Es wird daran erinnert, dass es zwangsläufig auf Grund der Verweigerungshaltung der Arbeitgeber jedes Jahr im Bereich der Landesbeschäftigten bzw. im Bereich der Kommunal- und Bundesverwaltung zumindest zu Warnstreikmaßnahmen kommt. Im Jahr 2006 kam es in diesen Bereichen sogar zu flächendeckenden unbefristeten Streikmaßnahmen, die über drei Monate andauerten.
Der dbb hat für alle angesprochenen Bereiche jeweils Streikgeldunterstützung aus dem Aktionsfond geleistet; warum also soll dies nicht für die GdL gelten? Zumal Mitgliedsbeiträge davon nicht einmal betroffen sind…

Sicherlich ist es gerade keine einfache Zeit. Solidarität zu zeigen ist manchmal anstrengend. Aber sie hält alle zusammen. Und kein Mitglied in den Mitgliedsgewerkschaften des dbb will eine Einheitsgewerkschaft. Kein Mitglied will einen undurchsichtigen „Einheits-Gewerkschaftsbrei“. Es gilt die Identität der einzelnen Berufsgewerkschaften zu bewahren!
Sicherlich ist ein Streik die ultima ratio. Aber ein Streik muss möglich sein. Er ist Arbeitnehmerrecht. Ein Streik tut immer weh, sonst würde er seine Wirkung verfehlen.
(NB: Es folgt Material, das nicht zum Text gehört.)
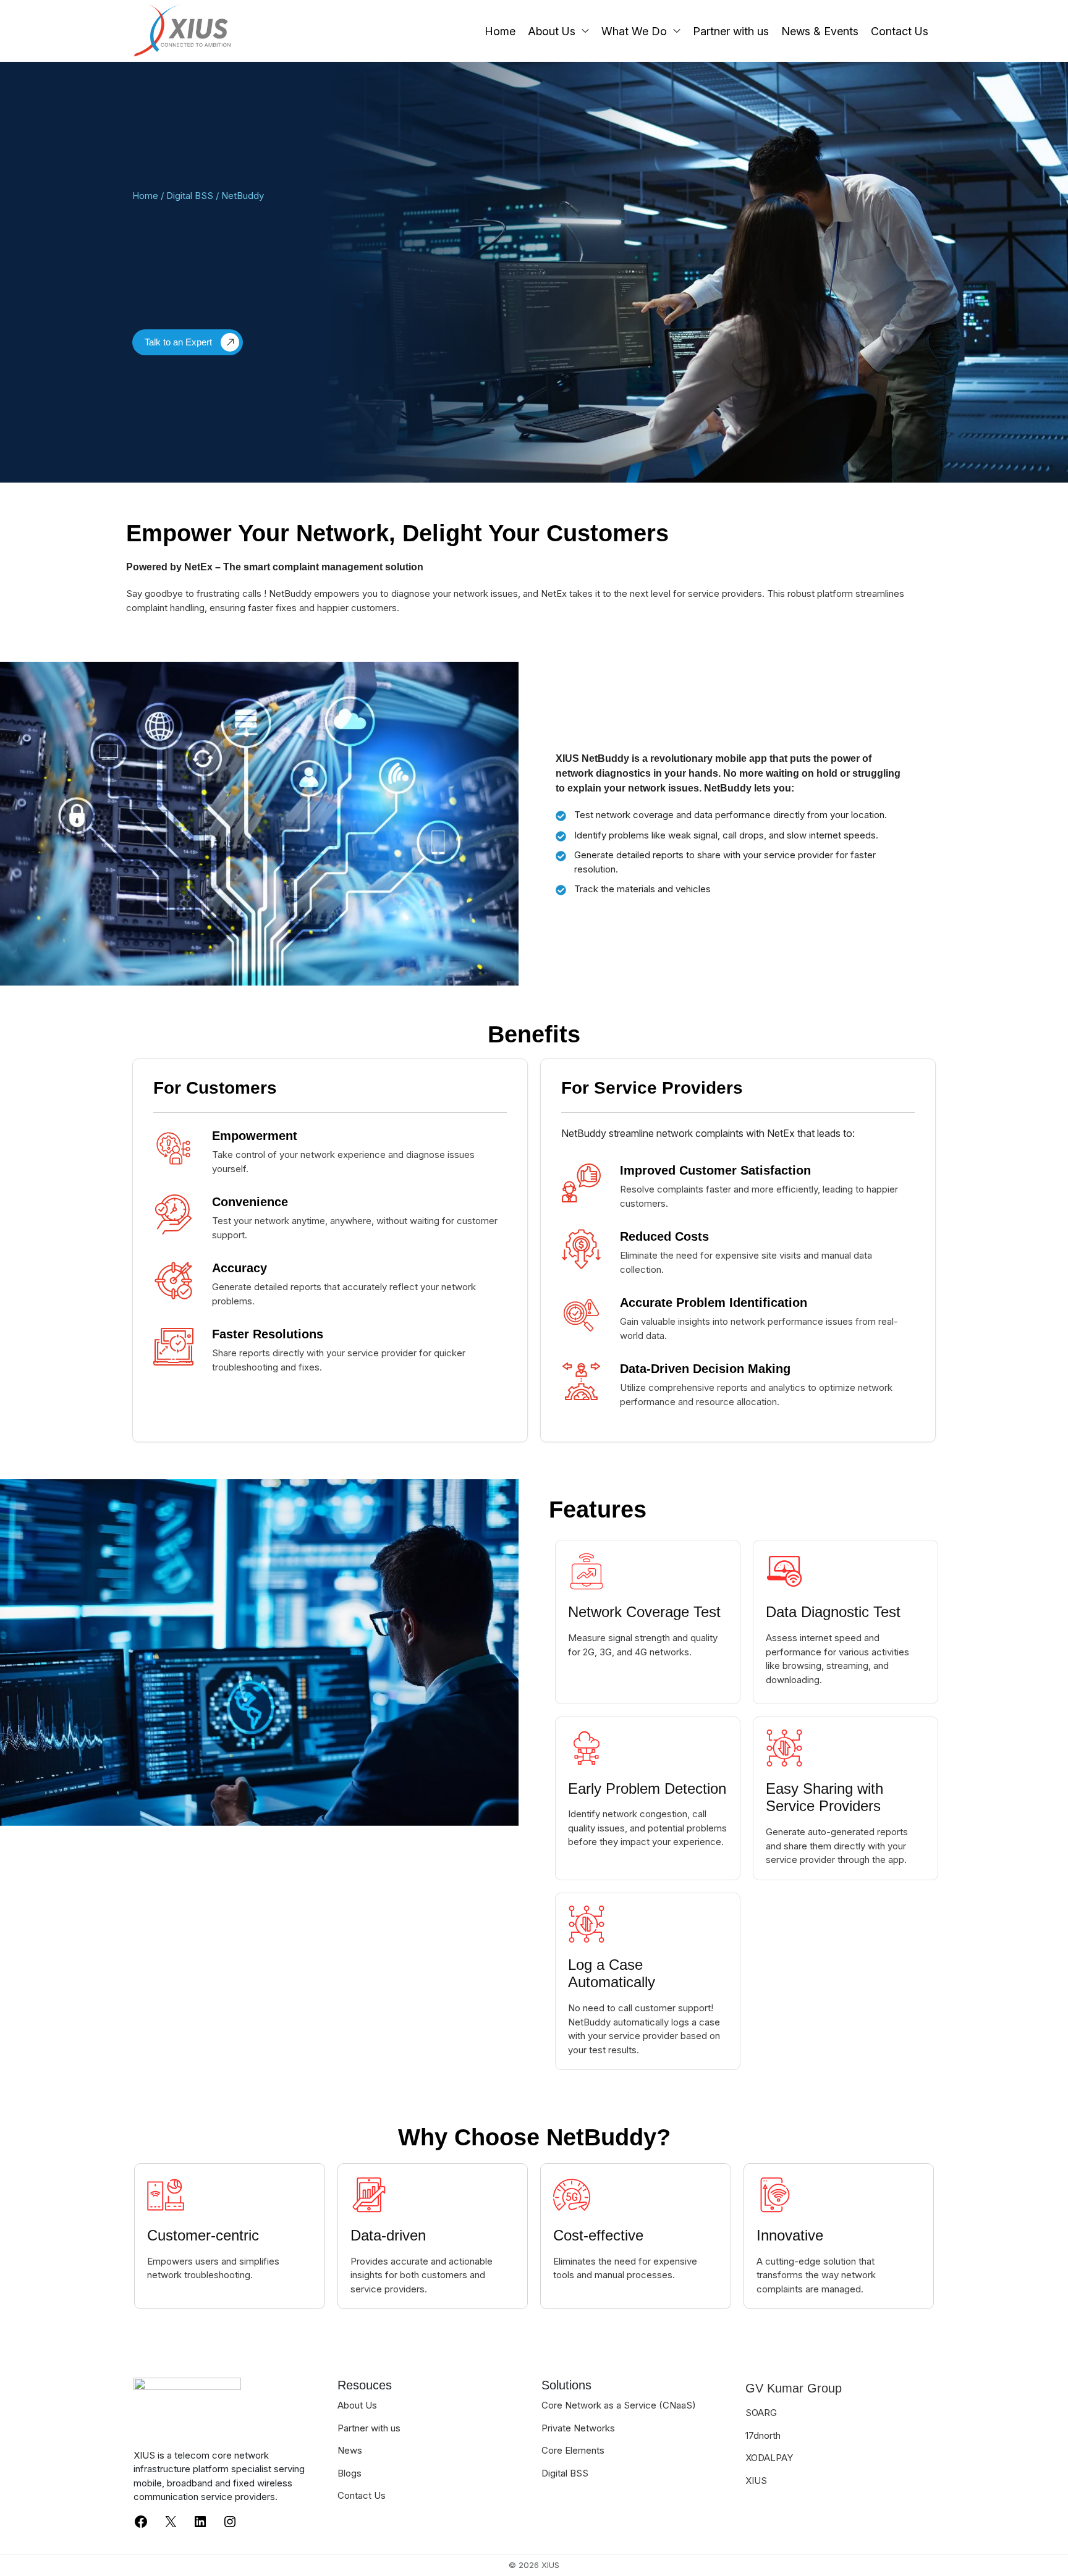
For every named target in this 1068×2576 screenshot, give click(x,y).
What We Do (634, 31)
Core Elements (572, 2450)
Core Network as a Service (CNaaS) (618, 2405)
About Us (551, 31)
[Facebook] (141, 2521)
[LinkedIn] (200, 2521)
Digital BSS (189, 195)
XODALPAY (769, 2458)
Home (500, 31)
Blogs (349, 2473)
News (349, 2450)
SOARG (761, 2412)
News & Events (819, 31)
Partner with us (731, 31)
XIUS (756, 2480)
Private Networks (578, 2428)
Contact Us (899, 31)
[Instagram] (229, 2521)
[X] (170, 2521)
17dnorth (763, 2435)
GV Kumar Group (793, 2388)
Der dbb hamburg hofft mit diesen Klarstellungen etwas zur Verdeutlichung und Klärung der aufgetretenen Fragen beigetragen zu haben. Der dbb und der dbb hamburg „verschwendet“ also keine finanziellen Mittel und schon gar nicht die Mitgliedsbeiträge der Gewerkschaftsmitglieder.

Zu guter Letzt: Gäbe es keine Gewerkschaften könnten die Arbeitgeber per Lohndiktat agieren… und das möchte sicherlich kein Arbeitnehmer.